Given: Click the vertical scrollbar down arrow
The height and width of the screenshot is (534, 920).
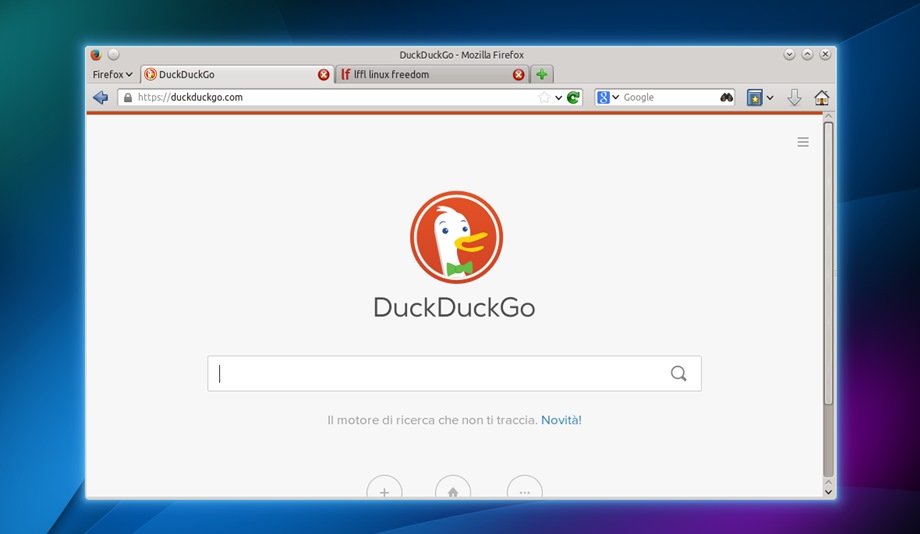Looking at the screenshot, I should [828, 491].
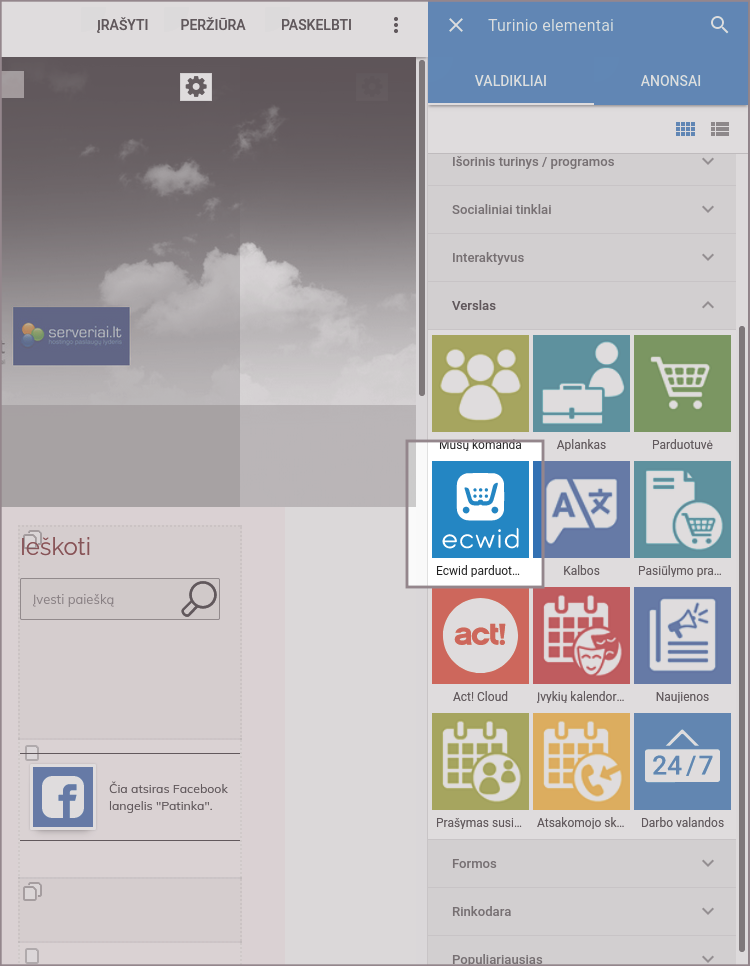Screen dimensions: 750x966
Task: Click the PASKELBTI button
Action: pos(316,25)
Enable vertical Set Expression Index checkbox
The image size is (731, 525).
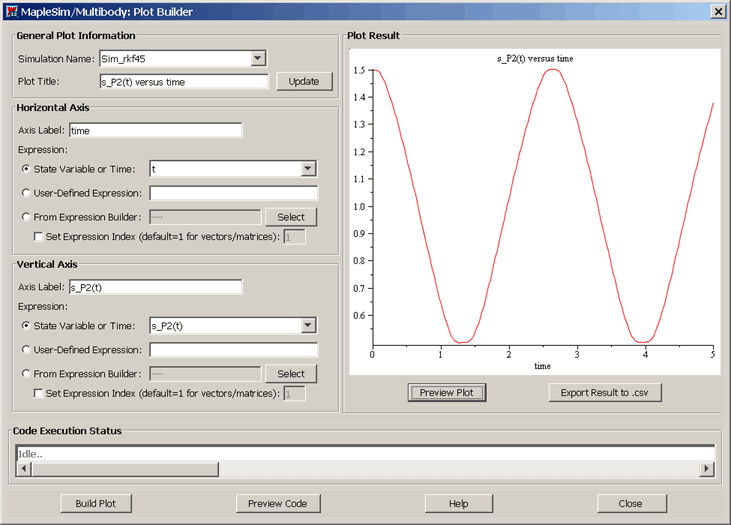(x=39, y=393)
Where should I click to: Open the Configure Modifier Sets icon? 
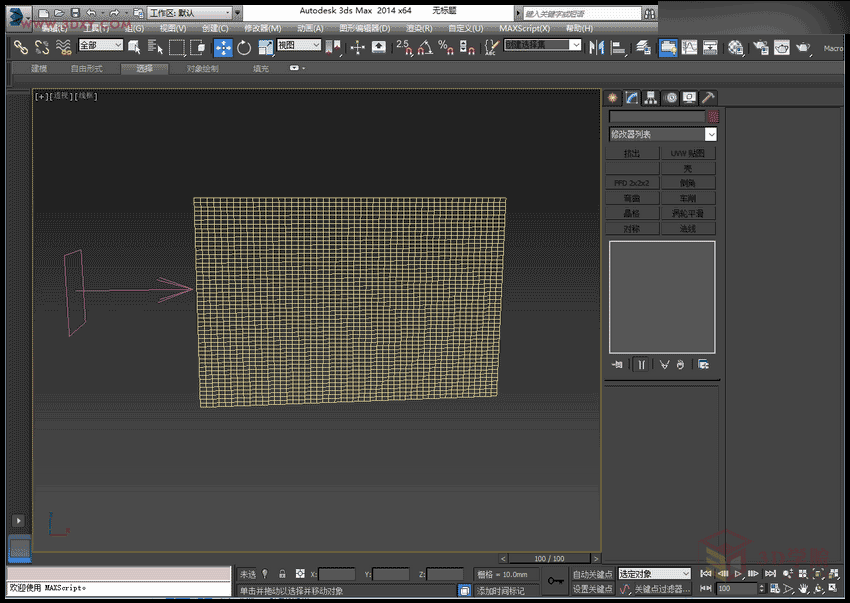pos(704,365)
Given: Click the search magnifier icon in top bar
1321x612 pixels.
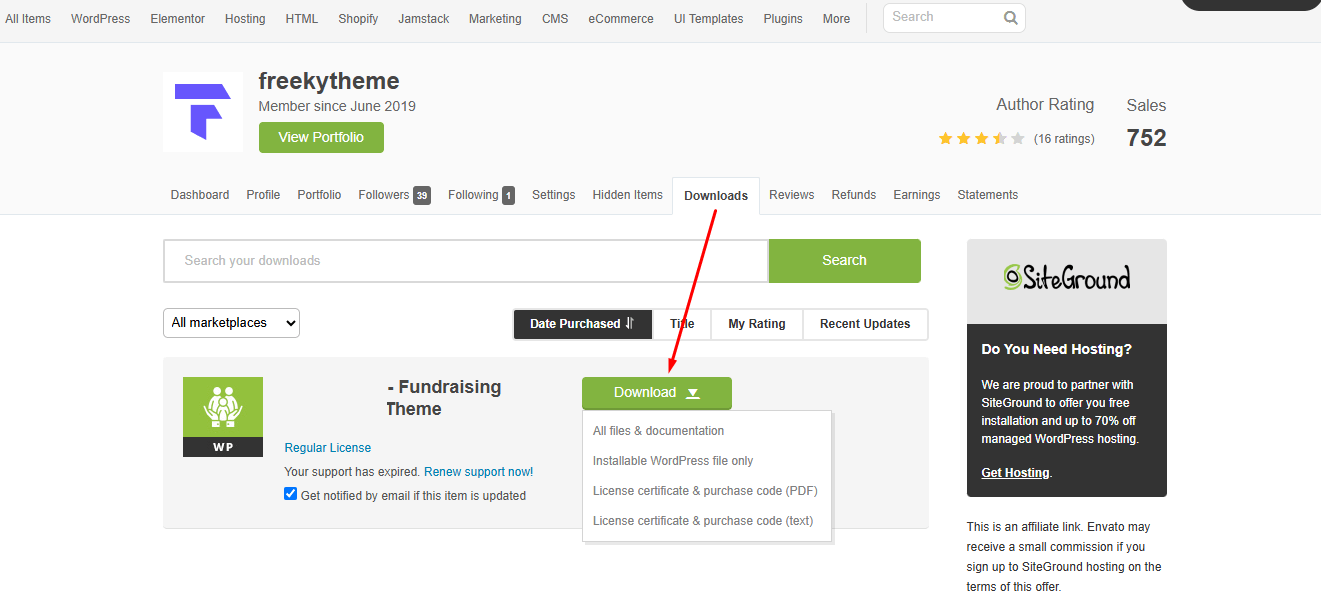Looking at the screenshot, I should click(1010, 18).
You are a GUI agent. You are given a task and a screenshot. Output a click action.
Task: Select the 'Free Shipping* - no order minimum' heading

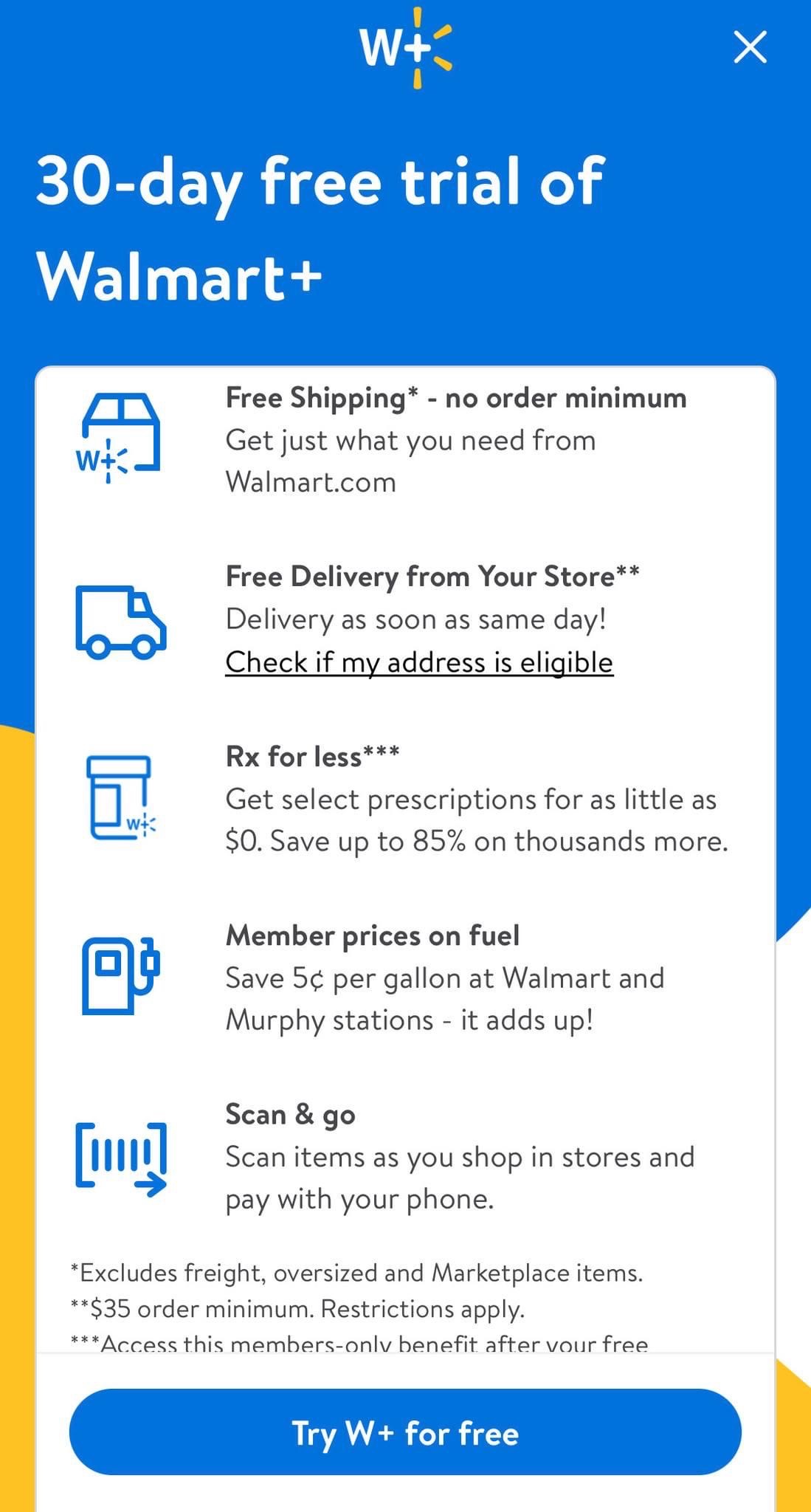click(456, 398)
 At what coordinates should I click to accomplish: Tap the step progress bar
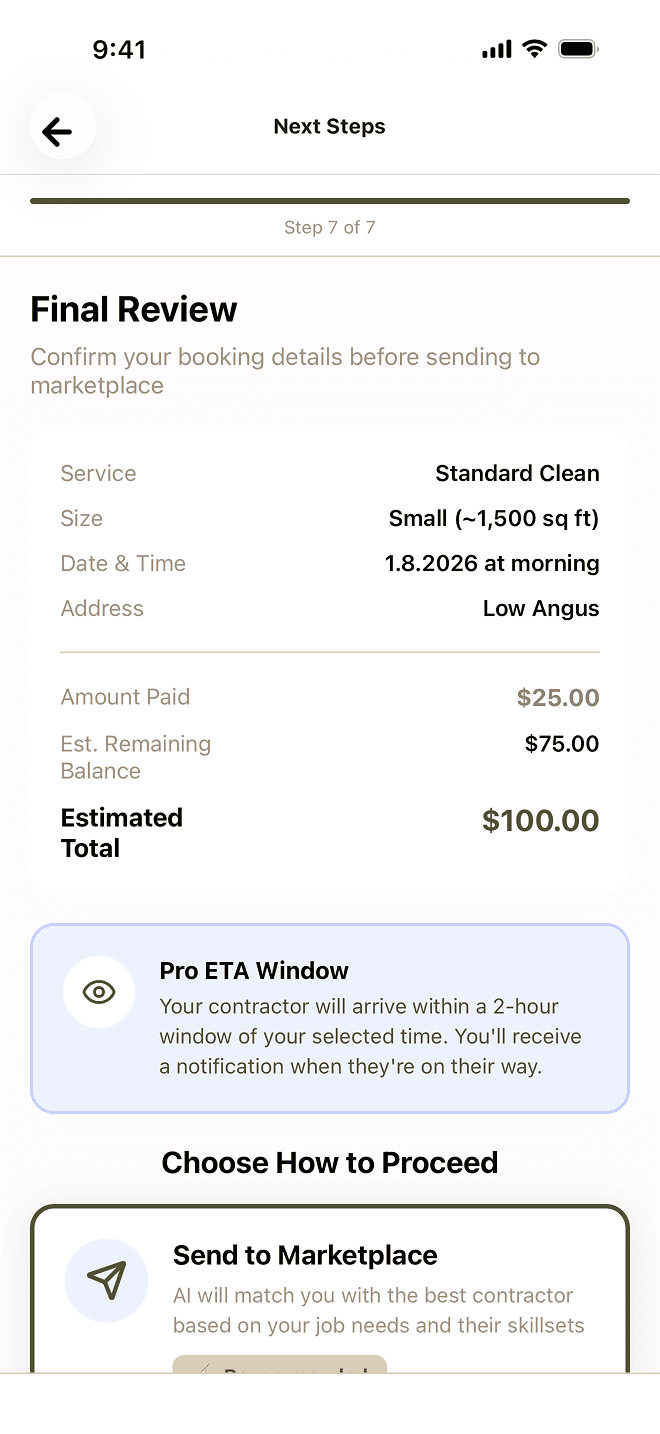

Instructions for the task
Set down every line of the entries above again, exactly as written, but not the pictures.

Your response
Given: Click the vertical scrollbar down arrow
The height and width of the screenshot is (534, 920).
Looking at the screenshot, I should [828, 491].
Screen dimensions: 750x966
Task: Click the PASKELBTI button
Action: pos(316,25)
Enable vertical Set Expression Index checkbox
The image size is (731, 525).
(x=39, y=393)
Where should I click to: Open the Configure Modifier Sets icon? 
pos(704,365)
Given: Click the search magnifier icon in top bar
1321x612 pixels.
Looking at the screenshot, I should click(1010, 18).
You are a GUI agent. You are given a task and a screenshot. Output a click action.
Task: Select the 'Free Shipping* - no order minimum' heading

click(456, 398)
 At what coordinates should I click to accomplish: Tap the step progress bar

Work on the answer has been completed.